We also undertake non-contentious valuations for probate, share schemes, company restructuring and tax planning where all parties agree on the appointment. But the bulk of our forensic business valuation work is adversarial. The adversarial context is what demands the specific skill set of a business valuation expert witness.
What is a forensic business valuation?
A forensic business valuation is an independent opinion of value prepared for legal proceedings, where every assumption may be tested under cross-examination. The valuer applies one or more recognised methods - the income approach (capitalised earnings or discounted cash flow), the market approach (comparable transactions or listed-company multiples) and the asset approach (net asset value) - and selects the methodology most appropriate to the business, its sector and the purpose of the instruction. Forensic valuations are typically required in matrimonial finance proceedings, shareholder disputes under s994 Companies Act 2006, partnership dissolutions, commercial damages claims and dispute resolution generally. The output is a CPR Part 35 or FPR Part 25 compliant report supported by transparent working, sensitivity analysis and a clear range of opinion.
Why Business Valuations Need Forensic Expertise
A commercial valuation assumes a willing buyer and a willing seller, both acting at arm's length with reasonable knowledge of the relevant facts. A forensic valuation operates in a different context entirely. One party may be actively minimising the business value (the business owner in a divorce, or the majority shareholder in an unfair prejudice petition), while the other has every incentive to maximise it. A business interest held by one spouse is often the single most valuable and contentious asset in a financial settlement.

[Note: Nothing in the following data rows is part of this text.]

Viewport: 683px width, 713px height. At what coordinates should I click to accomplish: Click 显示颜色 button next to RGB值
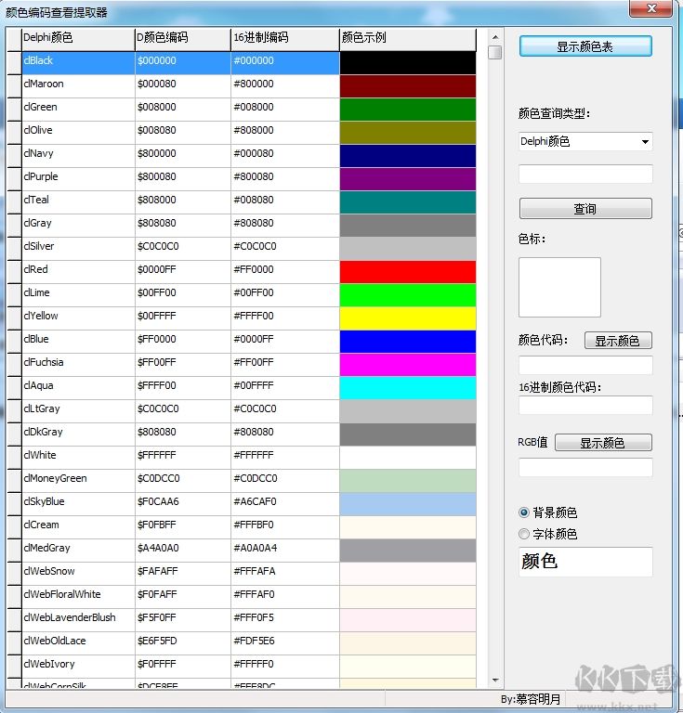point(603,443)
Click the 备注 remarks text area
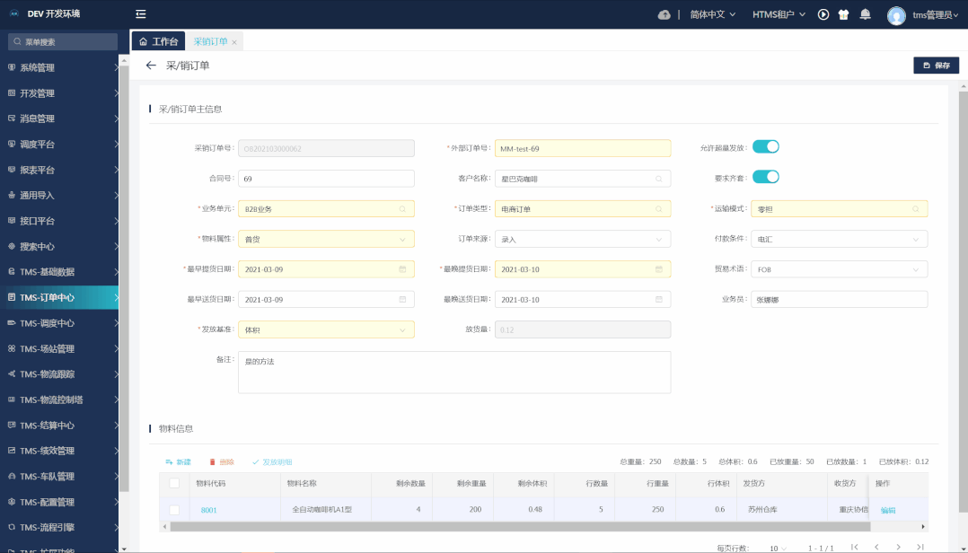This screenshot has width=968, height=553. click(x=453, y=372)
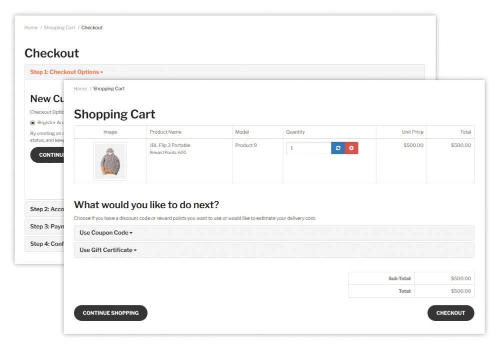Open the Step 3 payment panel
This screenshot has height=352, width=500.
coord(44,226)
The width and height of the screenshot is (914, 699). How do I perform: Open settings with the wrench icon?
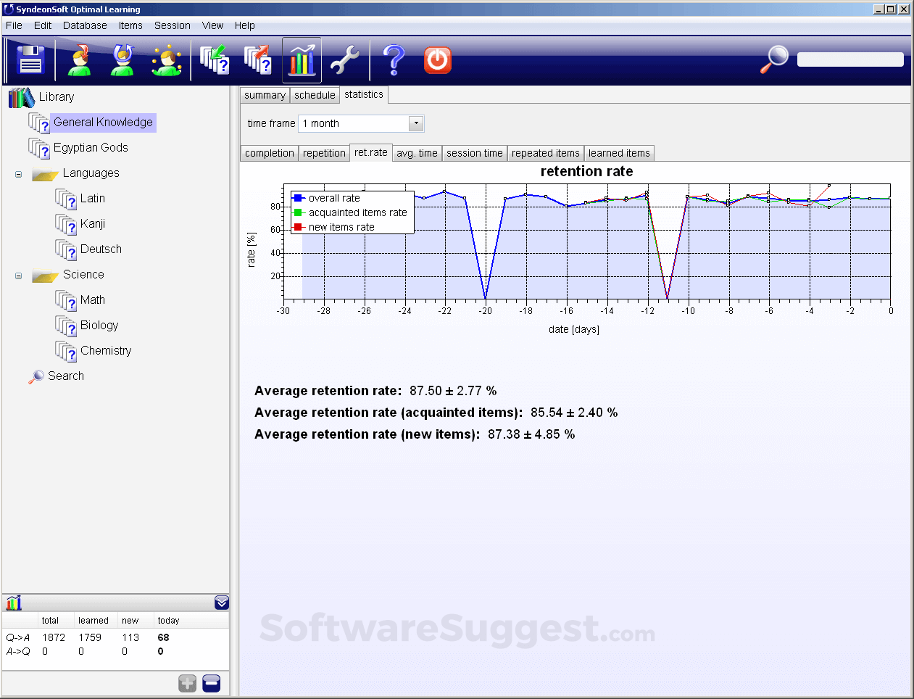pos(345,60)

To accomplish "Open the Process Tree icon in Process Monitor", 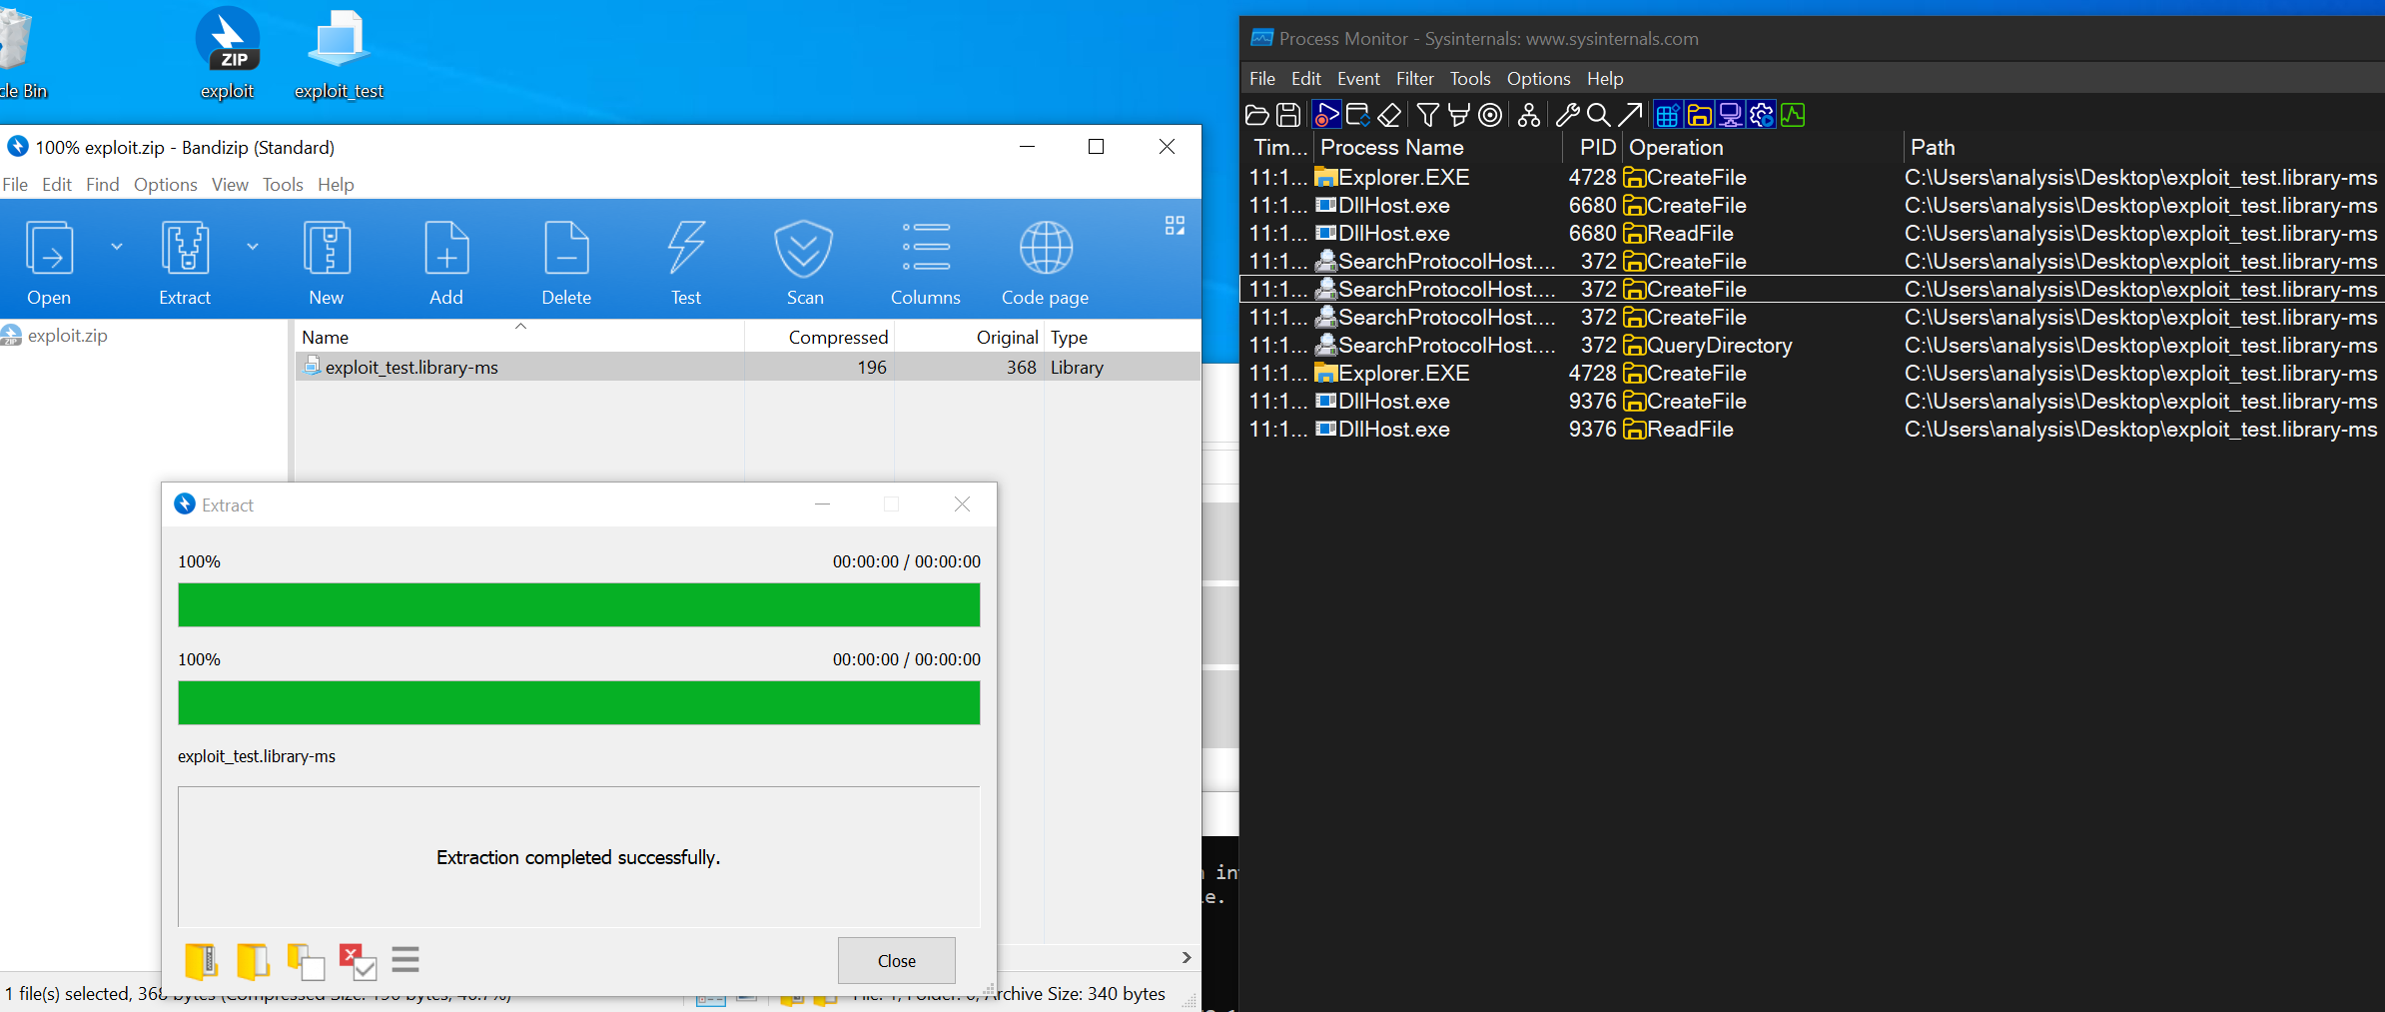I will tap(1528, 116).
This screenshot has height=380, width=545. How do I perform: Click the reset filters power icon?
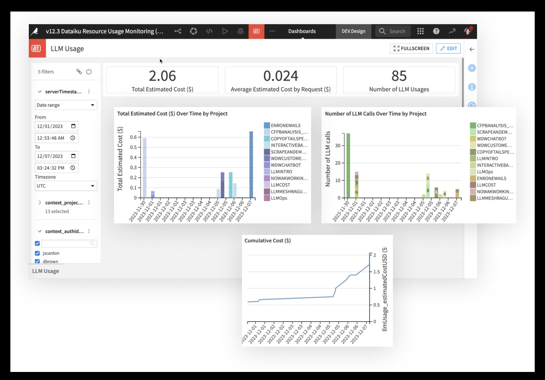(89, 71)
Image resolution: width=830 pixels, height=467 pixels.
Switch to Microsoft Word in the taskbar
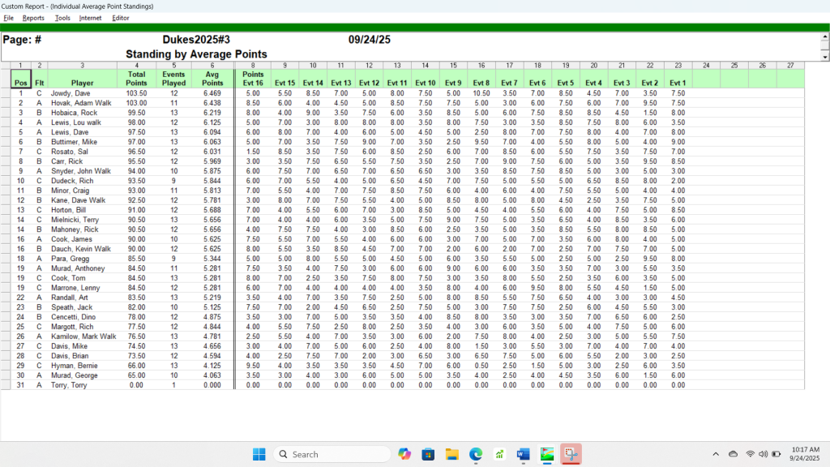coord(524,454)

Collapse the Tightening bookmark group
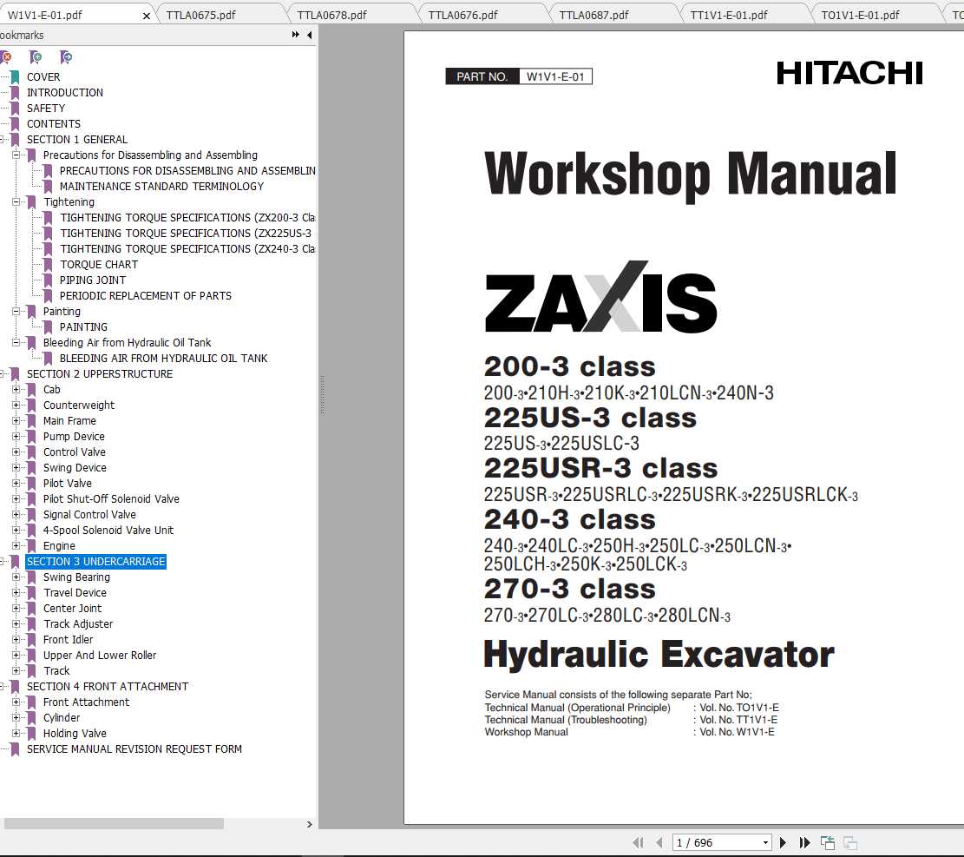[x=16, y=202]
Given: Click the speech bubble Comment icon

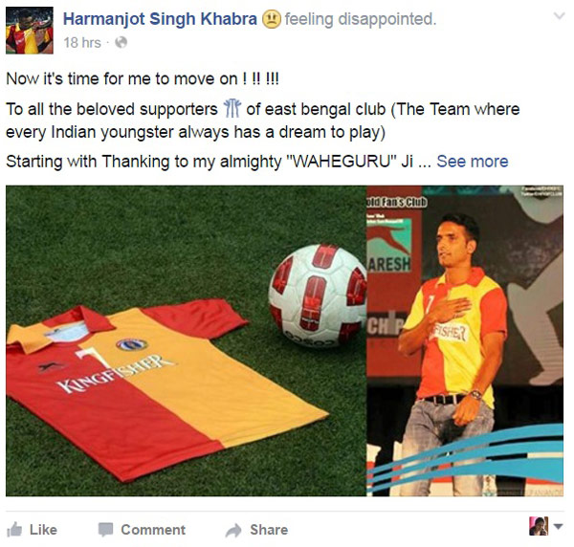Looking at the screenshot, I should (x=105, y=530).
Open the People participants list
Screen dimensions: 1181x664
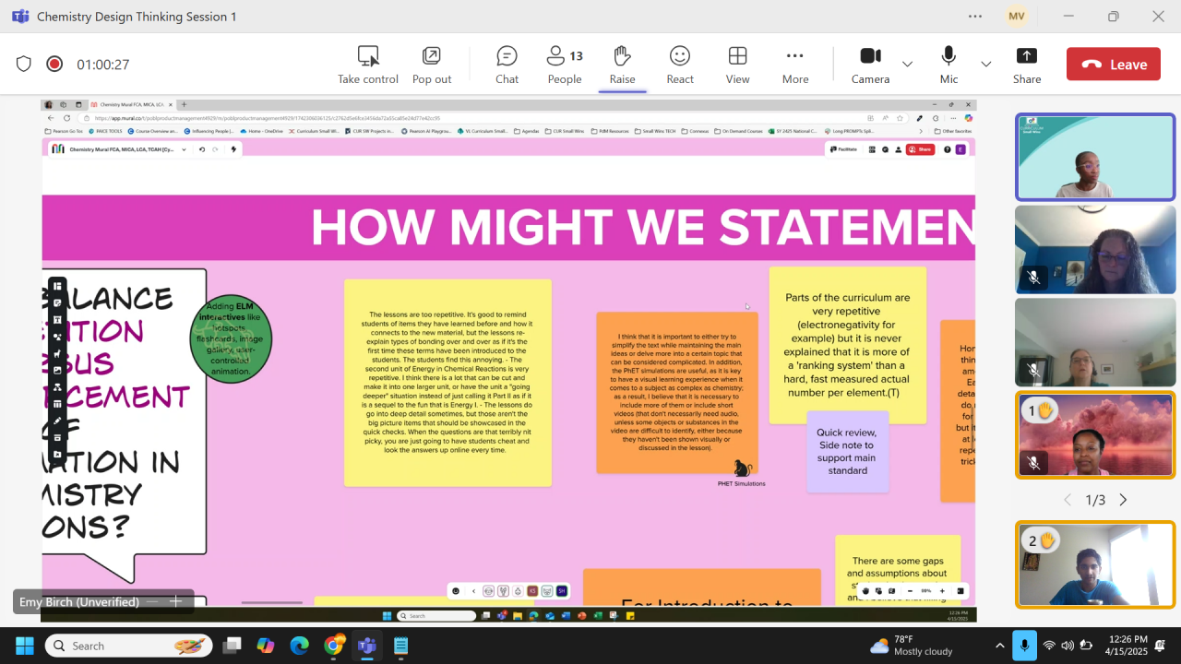click(x=564, y=65)
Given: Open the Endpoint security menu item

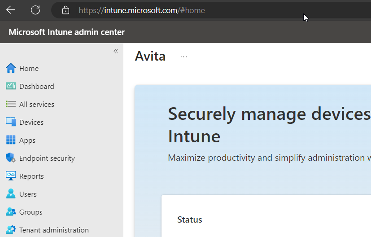Looking at the screenshot, I should pyautogui.click(x=47, y=158).
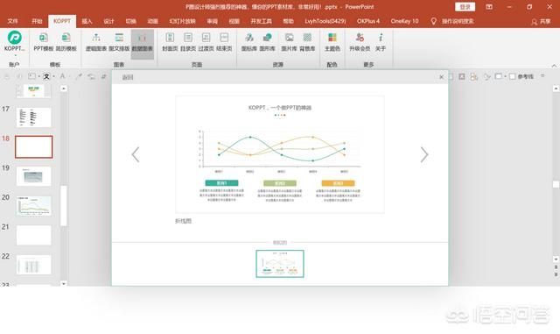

The forensic accountant's job is to cut through that dynamic and produce an independent, supportable opinion of value. In practice we look behind the statutory accounts, adjusting for items that distort the true picture, and presenting a range of values where the evidence supports more than one reasonable conclusion.
Standard valuation databases (BDO Private Company Price Index, Experian MarketIQ, FAME) provide useful reference points for earnings multiples and comparable transactions, but they are a starting point for analysis, not a substitute for it. The forensic accountant must explain why a particular multiple is appropriate for the specific business, taking into account its size, sector, profitability, customer concentration, management dependency and growth prospects. Whether the subject is a limited company, sole trader or partnership, the valuation expert needs to justify every assumption in the report.
Forensic Valuation Methods
Earnings-based valuation is the most common approach for profitable trading businesses, including private limited companies, LLPs and sole traders. The method involves two steps: establishing maintainable earnings (the level of earnings the business can sustain into the future, adjusted for one-off items) and applying an appropriate multiple. For SMEs, price/earnings multiples typically range from 3x to 8x, though the appropriate figure depends heavily on the individual circumstances of the business and the purpose of the valuation.
Normalising earnings is a critical step. Normalising means four things. We strip out one-off items such as a large legal settlement or a one-time contract. We adjust excessive or below-market director remuneration to a market rate. We remove related-party transactions priced off-market. And we account for personal expenditure run through the business. Some valuers work from earnings before interest, taxes, depreciation and amortisation (EBITDA), while others prefer pre-tax profits or free cash flow, depending on the type of business and capital structure. The aim is to arrive at a figure that represents the true underlying profitability available to a hypothetical purchaser.
Worked example: A graphic design agency reports average pre-tax profits of £180,000 over three years. The sole director draws a salary of £120,000, but a replacement managing director would cost £75,000. After adjusting the salary upward by £45,000, maintainable earnings become £225,000. Applying a multiple of 4x (reflecting the business's size, client concentration and sector risk) gives an enterprise value of £900,000. Deducting net debt of £60,000 produces an equity value of £840,000.
Discounted cash flow (DCF) projects future free cash flows and discounts them to present value using a weighted average cost of capital. DCF is best suited for businesses with predictable cash flows and a clear growth trajectory. It is less reliable for early-stage businesses or those with volatile earnings, because the result is highly sensitive to the assumptions used. In forensic work, we present the DCF alongside an earnings-based valuation as a cross-check, making the sensitivity of each assumption transparent. The choice of forensic valuation methods depends on the nature of the business, the availability of reliable projections and the purpose of the instruction.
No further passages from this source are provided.